Satu dekade setelah kelompok Hamas merebut Gaza, perlahan tapi pasti penduduk Gaza mulai menghadapi krisis. Hal itu seperti penurunan pendapatan, minimnya perawatan kesehatan, pendidikan, hingga sulitnya sumber energi atau listrik.

"Setiap indikator, dari energi hingga air, perawatan kesehatan hingga pekerjaan, kemiskinan hingga kerawanan pangan, setiap indikator ini menurun. Warga Gaza telah melewati perkembangan deformasi lambat ini selama satu dekade," ungkap Piper tahun lalu.

Piper mengamati sumber pasokan listrik yang kian susut di Gaza. Menurutnya, 2017 merupakan tahun terparah dari kekurangan sumber pasokan listrik di daerah yang diisolasi tersebut.

Hingga saat ini, Gaza memang mengandalkan pasokan listrik dari Israel. Pasokan itu terus menerus dipangkas jatahnya. Namun, Israel mengklaim bahwa pemotongan suplai listrik merupakan permintaan Otoritas Palestina yang berbasis di Ramallah. 

Piper mengatakan, pada 2020, bila pertumbuhan penduduk meningkat signifikan, Gaza akan membutuhkan suplai listrik setidaknya 850 megawatt per hari. Namun, Piper menilai pasokan listrik tidak akan mungkin mencapai atau melebihi 360 megawatt.

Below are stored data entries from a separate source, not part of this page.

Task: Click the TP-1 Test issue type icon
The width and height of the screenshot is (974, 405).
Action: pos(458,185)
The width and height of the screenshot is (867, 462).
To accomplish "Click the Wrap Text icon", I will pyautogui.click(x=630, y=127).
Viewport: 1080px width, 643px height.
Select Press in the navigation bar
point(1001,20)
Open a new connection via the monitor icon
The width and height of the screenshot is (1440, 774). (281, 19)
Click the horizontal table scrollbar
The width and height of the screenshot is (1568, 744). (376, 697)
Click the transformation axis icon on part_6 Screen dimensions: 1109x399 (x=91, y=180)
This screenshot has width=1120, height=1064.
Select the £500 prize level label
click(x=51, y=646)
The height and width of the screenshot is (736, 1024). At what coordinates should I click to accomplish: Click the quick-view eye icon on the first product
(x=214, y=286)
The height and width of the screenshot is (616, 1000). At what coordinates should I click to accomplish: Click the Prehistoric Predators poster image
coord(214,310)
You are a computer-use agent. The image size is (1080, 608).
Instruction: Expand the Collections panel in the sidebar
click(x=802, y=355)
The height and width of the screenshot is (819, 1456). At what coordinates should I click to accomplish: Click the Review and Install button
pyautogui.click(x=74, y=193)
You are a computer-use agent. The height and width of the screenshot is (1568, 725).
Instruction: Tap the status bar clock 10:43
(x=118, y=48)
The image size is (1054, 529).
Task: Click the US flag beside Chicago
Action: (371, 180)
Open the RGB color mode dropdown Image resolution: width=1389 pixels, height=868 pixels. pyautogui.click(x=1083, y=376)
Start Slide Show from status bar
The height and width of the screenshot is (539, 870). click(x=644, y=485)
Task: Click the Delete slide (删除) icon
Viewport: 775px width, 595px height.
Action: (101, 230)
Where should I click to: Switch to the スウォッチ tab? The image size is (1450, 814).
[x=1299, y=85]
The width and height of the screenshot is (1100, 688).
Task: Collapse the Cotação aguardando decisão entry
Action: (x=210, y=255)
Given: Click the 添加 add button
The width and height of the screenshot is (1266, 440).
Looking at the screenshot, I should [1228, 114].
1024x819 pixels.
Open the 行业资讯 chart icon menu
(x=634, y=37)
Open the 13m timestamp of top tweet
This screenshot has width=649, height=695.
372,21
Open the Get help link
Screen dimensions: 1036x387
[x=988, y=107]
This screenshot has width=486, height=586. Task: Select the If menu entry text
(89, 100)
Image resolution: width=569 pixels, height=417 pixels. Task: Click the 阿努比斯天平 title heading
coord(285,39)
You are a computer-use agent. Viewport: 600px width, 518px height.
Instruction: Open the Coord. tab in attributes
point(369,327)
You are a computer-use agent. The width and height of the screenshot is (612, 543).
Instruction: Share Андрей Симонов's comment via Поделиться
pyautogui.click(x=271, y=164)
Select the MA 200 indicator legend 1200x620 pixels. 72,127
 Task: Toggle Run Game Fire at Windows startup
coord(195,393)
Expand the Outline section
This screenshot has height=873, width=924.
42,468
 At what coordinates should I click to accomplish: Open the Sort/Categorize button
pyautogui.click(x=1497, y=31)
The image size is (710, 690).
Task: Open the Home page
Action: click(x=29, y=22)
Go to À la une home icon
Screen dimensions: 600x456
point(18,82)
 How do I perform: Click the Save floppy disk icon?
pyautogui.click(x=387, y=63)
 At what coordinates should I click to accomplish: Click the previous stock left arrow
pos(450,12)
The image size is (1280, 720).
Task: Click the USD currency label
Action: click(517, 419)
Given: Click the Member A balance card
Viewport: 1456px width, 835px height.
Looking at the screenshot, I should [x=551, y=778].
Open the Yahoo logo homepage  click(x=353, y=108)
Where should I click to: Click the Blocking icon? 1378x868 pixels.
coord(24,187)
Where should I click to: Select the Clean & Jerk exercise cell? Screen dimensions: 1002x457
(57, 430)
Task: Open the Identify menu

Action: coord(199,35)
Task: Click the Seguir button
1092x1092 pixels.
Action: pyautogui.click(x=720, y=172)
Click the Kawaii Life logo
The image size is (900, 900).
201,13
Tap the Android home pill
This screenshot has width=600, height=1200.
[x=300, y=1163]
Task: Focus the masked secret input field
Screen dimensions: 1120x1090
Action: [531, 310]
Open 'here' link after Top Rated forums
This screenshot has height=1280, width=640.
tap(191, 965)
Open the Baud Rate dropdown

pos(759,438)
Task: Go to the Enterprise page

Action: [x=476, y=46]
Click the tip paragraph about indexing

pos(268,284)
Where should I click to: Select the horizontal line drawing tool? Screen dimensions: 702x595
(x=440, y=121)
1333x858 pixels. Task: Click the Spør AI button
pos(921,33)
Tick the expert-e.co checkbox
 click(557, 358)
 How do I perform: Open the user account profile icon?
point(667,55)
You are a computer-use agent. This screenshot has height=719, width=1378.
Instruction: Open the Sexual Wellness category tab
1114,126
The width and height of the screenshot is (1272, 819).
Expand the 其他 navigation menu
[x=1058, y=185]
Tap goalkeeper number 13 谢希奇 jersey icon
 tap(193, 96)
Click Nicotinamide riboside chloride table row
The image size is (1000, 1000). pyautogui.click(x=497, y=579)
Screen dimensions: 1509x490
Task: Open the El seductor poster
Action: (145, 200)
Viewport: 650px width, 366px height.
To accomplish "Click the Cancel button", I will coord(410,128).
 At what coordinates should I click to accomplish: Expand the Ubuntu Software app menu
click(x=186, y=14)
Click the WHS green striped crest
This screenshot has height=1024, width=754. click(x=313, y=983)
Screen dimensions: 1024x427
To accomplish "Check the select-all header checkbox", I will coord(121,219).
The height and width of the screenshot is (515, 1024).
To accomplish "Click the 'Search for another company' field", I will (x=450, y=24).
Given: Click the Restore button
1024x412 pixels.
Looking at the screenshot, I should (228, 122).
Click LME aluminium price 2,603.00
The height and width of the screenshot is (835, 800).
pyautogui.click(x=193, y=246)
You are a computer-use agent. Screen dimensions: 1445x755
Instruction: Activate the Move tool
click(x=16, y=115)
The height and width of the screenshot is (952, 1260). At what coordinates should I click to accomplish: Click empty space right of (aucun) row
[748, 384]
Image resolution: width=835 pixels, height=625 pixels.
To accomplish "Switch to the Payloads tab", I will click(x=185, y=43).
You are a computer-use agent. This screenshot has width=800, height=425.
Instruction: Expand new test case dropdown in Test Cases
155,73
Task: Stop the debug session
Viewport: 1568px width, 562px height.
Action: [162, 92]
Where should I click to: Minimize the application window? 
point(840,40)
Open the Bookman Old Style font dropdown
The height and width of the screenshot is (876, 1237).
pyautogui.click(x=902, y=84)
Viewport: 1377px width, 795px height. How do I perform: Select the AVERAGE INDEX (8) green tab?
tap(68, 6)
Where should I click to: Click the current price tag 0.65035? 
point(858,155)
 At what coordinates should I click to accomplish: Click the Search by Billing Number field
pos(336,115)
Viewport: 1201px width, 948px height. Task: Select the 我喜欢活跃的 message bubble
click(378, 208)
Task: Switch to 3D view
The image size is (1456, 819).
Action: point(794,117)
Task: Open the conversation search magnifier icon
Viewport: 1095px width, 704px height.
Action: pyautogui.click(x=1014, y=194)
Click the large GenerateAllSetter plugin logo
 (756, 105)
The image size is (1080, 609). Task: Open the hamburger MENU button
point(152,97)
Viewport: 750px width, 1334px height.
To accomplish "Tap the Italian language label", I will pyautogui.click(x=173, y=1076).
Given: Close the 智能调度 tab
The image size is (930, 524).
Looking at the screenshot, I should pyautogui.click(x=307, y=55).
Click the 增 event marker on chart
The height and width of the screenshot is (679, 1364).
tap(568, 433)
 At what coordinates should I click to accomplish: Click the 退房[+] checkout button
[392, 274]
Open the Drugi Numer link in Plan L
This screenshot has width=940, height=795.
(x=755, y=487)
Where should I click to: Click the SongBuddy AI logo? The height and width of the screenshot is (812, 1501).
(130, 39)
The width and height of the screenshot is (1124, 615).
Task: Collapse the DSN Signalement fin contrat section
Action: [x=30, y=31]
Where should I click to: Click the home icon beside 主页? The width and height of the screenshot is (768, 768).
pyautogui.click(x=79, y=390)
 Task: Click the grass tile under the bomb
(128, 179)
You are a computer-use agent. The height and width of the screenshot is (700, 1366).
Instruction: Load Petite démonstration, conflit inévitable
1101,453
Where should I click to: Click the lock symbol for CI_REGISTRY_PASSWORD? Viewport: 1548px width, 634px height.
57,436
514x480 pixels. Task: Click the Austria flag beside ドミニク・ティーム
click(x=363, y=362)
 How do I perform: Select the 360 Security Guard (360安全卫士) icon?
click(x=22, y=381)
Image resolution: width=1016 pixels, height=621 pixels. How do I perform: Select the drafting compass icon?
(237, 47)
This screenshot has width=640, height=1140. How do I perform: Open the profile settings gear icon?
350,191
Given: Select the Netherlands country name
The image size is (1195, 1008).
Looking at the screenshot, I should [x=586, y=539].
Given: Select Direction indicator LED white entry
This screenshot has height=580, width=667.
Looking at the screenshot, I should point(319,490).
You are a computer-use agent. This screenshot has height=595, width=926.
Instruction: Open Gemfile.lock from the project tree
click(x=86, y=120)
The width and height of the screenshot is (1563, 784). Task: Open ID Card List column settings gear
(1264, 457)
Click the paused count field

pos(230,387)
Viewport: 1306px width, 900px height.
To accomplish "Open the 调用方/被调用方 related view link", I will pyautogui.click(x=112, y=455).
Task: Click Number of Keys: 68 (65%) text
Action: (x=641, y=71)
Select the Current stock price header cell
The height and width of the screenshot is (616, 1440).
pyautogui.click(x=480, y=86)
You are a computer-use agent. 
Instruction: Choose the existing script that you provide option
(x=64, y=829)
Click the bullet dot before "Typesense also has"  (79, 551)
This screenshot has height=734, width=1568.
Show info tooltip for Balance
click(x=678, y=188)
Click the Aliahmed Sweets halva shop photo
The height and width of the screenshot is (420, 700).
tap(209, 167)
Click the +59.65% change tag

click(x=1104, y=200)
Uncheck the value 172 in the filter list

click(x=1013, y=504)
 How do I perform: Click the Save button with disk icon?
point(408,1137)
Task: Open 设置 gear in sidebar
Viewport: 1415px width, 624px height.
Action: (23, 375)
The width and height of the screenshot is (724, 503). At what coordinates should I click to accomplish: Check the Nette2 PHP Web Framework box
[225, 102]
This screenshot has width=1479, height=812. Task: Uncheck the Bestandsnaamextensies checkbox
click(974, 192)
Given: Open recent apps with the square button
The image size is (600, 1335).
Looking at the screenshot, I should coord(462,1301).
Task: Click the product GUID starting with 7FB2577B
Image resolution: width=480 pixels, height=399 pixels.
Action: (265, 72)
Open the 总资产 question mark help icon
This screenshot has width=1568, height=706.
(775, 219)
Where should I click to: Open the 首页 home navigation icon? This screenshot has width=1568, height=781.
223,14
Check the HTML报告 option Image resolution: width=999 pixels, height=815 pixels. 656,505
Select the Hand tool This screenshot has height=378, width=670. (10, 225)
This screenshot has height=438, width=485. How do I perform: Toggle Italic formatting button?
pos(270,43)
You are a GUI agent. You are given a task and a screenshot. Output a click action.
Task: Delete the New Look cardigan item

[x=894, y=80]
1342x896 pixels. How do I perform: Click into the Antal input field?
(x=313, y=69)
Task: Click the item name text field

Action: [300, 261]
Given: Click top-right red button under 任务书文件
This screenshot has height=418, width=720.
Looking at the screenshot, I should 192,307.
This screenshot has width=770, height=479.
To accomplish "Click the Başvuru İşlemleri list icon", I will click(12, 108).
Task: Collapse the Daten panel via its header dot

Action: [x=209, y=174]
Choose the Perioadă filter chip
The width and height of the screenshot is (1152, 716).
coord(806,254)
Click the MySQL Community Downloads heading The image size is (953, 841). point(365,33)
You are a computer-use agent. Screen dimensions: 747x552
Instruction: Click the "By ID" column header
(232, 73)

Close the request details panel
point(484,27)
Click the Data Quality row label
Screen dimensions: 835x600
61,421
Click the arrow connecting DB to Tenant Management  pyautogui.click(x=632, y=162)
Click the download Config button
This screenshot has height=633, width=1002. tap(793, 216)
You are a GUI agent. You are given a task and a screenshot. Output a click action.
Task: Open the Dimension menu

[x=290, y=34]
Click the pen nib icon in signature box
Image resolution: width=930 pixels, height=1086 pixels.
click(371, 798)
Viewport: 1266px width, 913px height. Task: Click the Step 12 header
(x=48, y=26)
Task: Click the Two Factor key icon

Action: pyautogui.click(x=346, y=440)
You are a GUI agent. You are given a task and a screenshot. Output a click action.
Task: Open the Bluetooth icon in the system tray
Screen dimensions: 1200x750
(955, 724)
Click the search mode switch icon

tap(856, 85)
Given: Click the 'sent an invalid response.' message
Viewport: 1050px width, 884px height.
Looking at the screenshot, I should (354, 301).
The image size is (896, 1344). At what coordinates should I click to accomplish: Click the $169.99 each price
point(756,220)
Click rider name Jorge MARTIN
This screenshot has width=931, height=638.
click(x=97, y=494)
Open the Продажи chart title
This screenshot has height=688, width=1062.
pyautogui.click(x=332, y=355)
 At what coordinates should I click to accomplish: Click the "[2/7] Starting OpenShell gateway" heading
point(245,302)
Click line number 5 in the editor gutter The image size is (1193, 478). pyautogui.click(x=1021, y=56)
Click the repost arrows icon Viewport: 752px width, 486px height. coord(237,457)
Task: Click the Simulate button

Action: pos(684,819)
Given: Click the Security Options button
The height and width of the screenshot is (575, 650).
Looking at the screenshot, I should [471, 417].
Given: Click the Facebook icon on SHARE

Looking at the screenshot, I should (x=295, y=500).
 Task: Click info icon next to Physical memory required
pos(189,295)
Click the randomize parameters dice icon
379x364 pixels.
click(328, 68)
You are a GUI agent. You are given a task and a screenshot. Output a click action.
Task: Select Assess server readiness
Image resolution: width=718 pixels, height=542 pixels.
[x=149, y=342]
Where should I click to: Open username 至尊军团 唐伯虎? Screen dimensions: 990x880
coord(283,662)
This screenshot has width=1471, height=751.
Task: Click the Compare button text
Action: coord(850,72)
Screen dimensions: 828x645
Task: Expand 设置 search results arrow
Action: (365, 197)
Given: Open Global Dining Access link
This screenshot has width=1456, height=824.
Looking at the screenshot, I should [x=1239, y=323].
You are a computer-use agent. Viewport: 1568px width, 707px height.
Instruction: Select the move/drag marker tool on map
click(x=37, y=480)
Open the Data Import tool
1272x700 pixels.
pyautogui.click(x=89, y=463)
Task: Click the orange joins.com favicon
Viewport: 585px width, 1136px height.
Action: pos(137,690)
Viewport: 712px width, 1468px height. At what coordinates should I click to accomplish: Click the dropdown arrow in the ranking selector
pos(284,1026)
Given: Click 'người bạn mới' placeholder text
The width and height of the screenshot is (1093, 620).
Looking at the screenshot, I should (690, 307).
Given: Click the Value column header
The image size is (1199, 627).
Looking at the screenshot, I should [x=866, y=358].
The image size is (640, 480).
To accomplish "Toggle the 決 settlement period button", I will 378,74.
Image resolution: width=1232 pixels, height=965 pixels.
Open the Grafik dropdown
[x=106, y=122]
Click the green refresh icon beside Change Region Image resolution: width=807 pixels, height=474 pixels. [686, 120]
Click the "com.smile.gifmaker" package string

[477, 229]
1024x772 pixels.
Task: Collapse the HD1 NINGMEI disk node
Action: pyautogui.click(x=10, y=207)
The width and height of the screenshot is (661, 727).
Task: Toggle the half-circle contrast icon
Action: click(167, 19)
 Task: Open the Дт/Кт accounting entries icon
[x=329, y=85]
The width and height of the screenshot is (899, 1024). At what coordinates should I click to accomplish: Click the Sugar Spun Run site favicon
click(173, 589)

Hasilnya adalah penduduk Gaza, yang diproyeksikan akan tumbuh sekitar 10 persen dalam tiga tahun ke depan, harus siap menghadapi krisis di semua aspek, termasuk kelangkaan sumber daya. "Saya melihat proses mencekik yang luar biasa tidak manusiawi dan tidak adil ini secara perlahan," kata Piper.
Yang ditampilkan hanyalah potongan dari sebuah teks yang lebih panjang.